B. LES EFFETS CONTRASTÉS DE CETTE DISTINCTION

Selon que le discernement est reconnu aboli ou seulement altéré, la situation de la personne sur le plan pénal sera fort différente : irresponsabilité pénale dans un cas, application d'une sanction, parfois aggravée en pratique, dans le second.

Le choix du juge est généralement éclairé par une expertise psychiatrique (systématique en matière criminelle).

L'abolition du discernement

Comme par le passé, la personne déclarée irresponsable de ses actes ne peut donc pas être jugée.

Toutefois, elle demeure civilement responsable de ses actes, en application de l'article 414-3 du code civil 8 ( * ) .

Les modalités de constatation et de déclaration de l'irresponsabilité pénale, que n'avait pas modifiées l'entrée en vigueur du nouveau code pénal, ont été profondément réformées par la loi n° 2008-174 du 25 février 2008 relative à la rétention de sûreté et à la déclaration d'irresponsabilité pénale.
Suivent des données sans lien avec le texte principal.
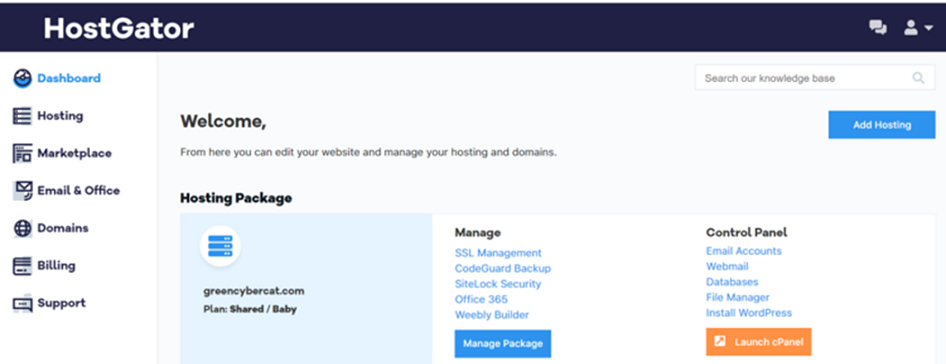Image resolution: width=946 pixels, height=364 pixels.
Task: Click the Billing card icon
Action: pyautogui.click(x=22, y=266)
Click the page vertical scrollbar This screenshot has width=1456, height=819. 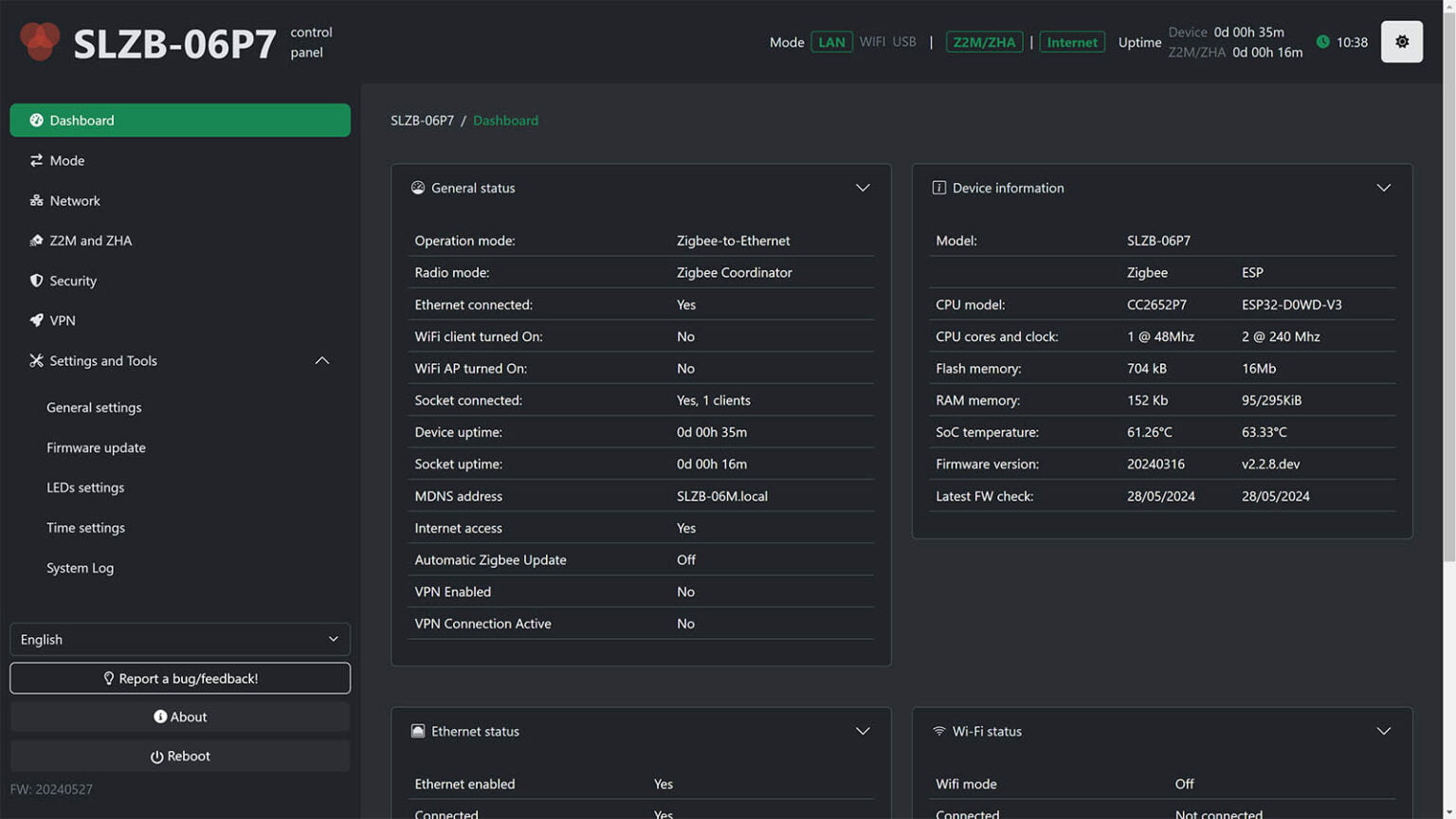(1448, 284)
Jusqu'alors, la personne déclarée irresponsable en raison d'un trouble mental devait faire l'objet, selon l'étape de la procédure à laquelle était constatée l'affection mentale ayant aboli son discernement, d'un classement sans suite par le procureur de la République, d'une ordonnance de non-lieu rendue par le juge d'instruction, d'un jugement de relaxe prononcé par le tribunal de police ou le tribunal correctionnel, ou d'un arrêt d' acquittement prononcé par la cour d'assises.
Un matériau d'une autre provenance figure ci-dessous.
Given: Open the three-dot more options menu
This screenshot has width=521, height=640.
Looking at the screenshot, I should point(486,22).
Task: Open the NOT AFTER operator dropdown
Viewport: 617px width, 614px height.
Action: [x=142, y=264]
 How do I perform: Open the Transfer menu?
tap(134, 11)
La loi du 25 février 2008 relative à la rétention de sûreté et à la déclaration d'irresponsabilité pénale, qui a inséré dans le code de procédure pénale un nouveau titre intitulé « de la procédure et des décisions d'irresponsabilité pénale pour cause de trouble mental » 9 ( * ) , a entièrement revu la procédure de reconnaissance de l'irresponsabilité pénale.
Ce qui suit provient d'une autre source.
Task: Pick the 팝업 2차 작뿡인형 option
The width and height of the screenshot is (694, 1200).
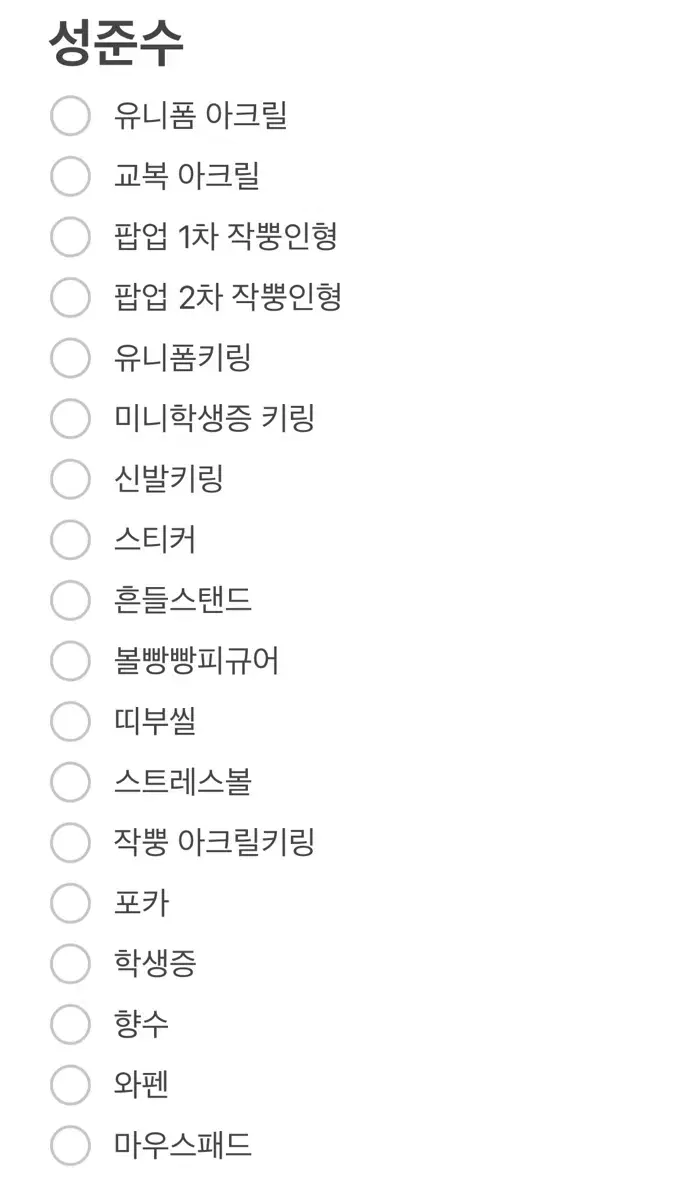Action: coord(70,297)
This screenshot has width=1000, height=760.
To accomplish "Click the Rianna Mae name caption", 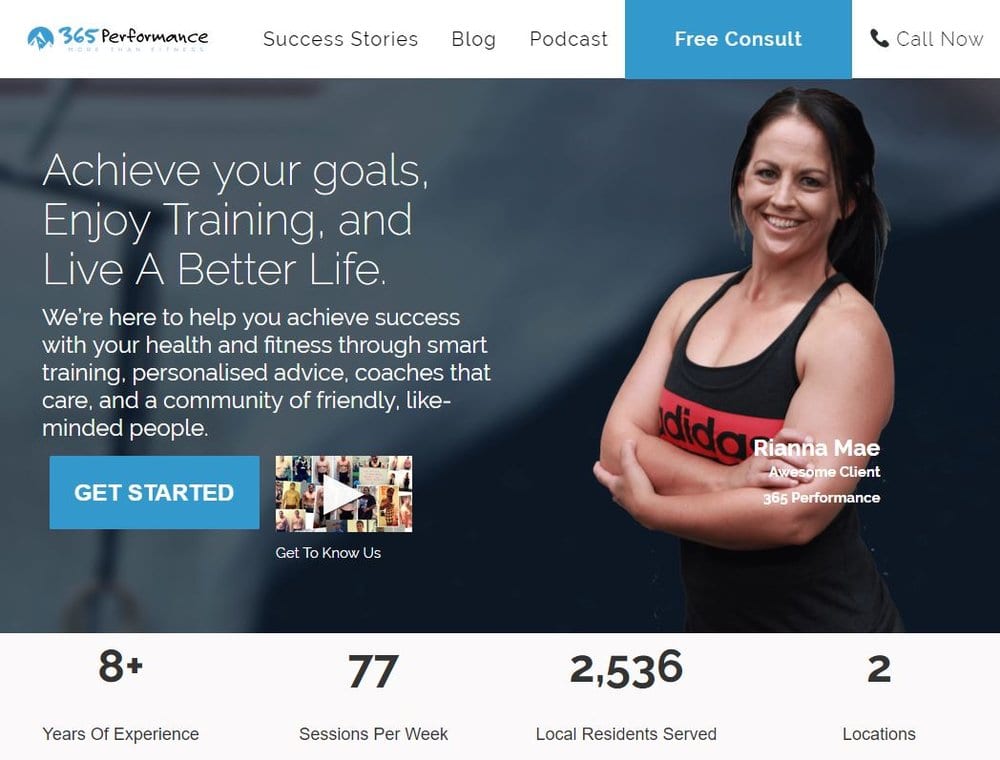I will [816, 448].

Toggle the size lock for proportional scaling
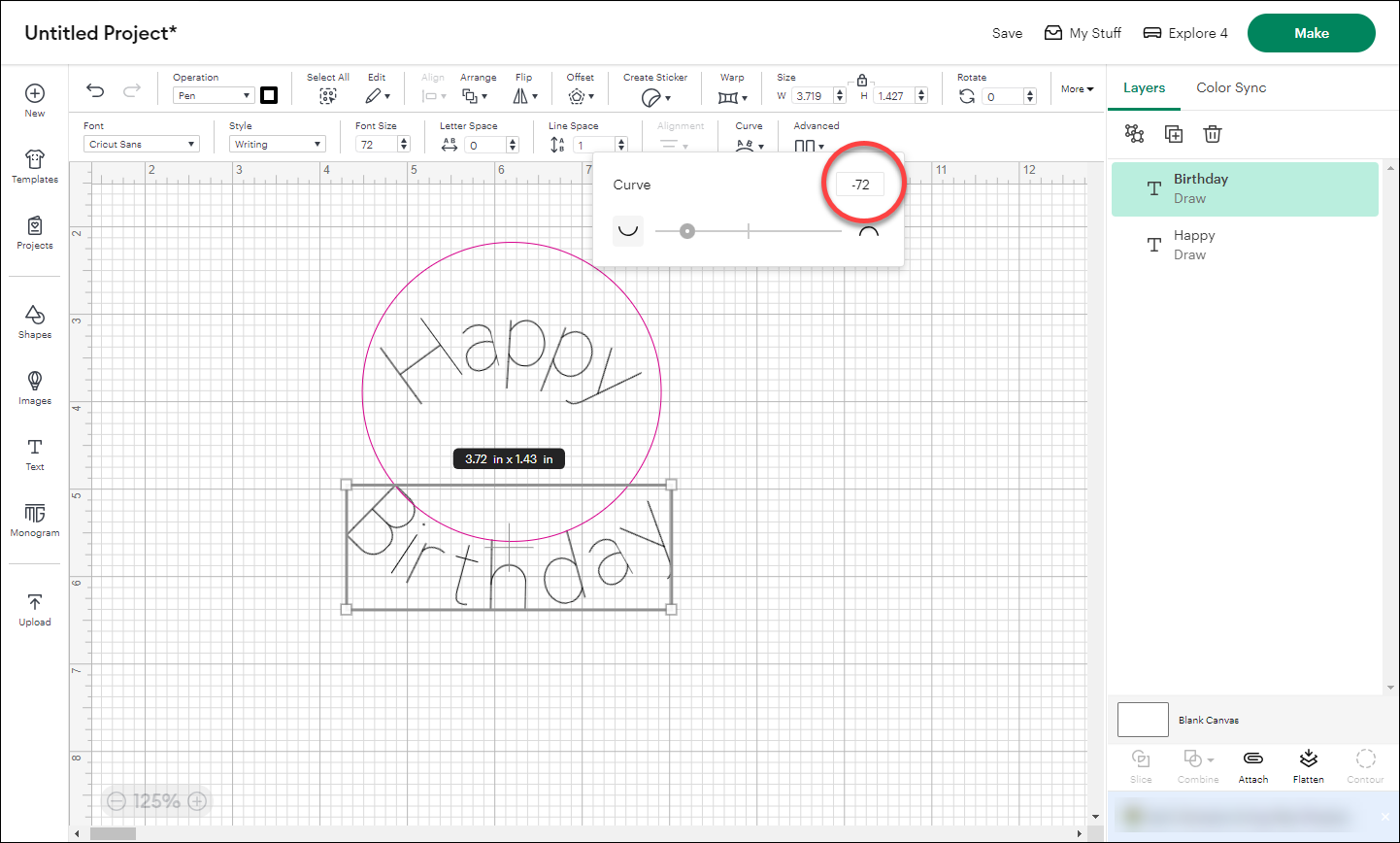(x=862, y=80)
- Désormais, le juge d'instruction rend une « ordonnance d'irresponsabilité pénale pour cause de trouble mental » , et non plus une ordonnance de non-lieu ;

- toutefois, si les parties ou le parquet le demandent, le juge d'instruction qui considère que l'état mental de la personne mise en examen justifie qu'il soit déclaré irresponsable de ses actes est tenu de transmettre son dossier à la chambre de l'instruction , sans pouvoir clôturer sa procédure par une ordonnance d'irresponsabilité pénale ;

- dans ce cas, la chambre de l'instruction procède à une audience publique et contradictoire , au cours de laquelle la personne mise en examen, qui comparaît si son état le lui permet, peut être interrogée. Les experts et, le cas échéant, les témoins sont entendus, et un débat sur la matérialité des faits commis peut avoir lieu ;

- à l'issue de l'audience, si la chambre de l'instruction estime qu'il n'existe pas de charges suffisantes contre le mis en examen, elle déclare qu'il n'y a pas lieu de poursuivre. Si elle estime qu'il existe des charges suffisantes et que l'état mental de ce dernier ne relève pas du premier alinéa de l'article 122-1, la chambre de l'instruction ordonne le renvoi de la personne devant la juridiction de jugement compétente ;

- dans les autres cas, la chambre de l'instruction rend un « arrêt de déclaration d'irresponsabilité pénale pour cause de trouble mental » par lequel elle déclare tout d'abord qu'il existe des charges suffisantes contre la personne d'avoir commis les faits qui lui sont reprochés, avant de déclarer la personne irresponsable pénalement 10 ( * ) ;

- la chambre de l'instruction peut ensuite renvoyer l'affaire devant le tribunal correctionnel, à la demande de la partie civile, afin que celui-ci se prononce sur la responsabilité civile et statue sur les demandes de dommages et intérêts ;

- enfin, lorsque l'abolition du discernement est constatée au stade du jugement devant le tribunal correctionnel ou la cour d'assises, la juridiction de jugement déclare tout d'abord que la personne a bien commis les faits qui lui sont reprochés, avant de rendre un jugement ou un arrêt « portant déclaration d'irresponsabilité pénale pour cause de trouble mental » et de se prononcer, le cas échéant, sur les demandes de dommages et intérêts formées par la partie civile 11 ( * ) .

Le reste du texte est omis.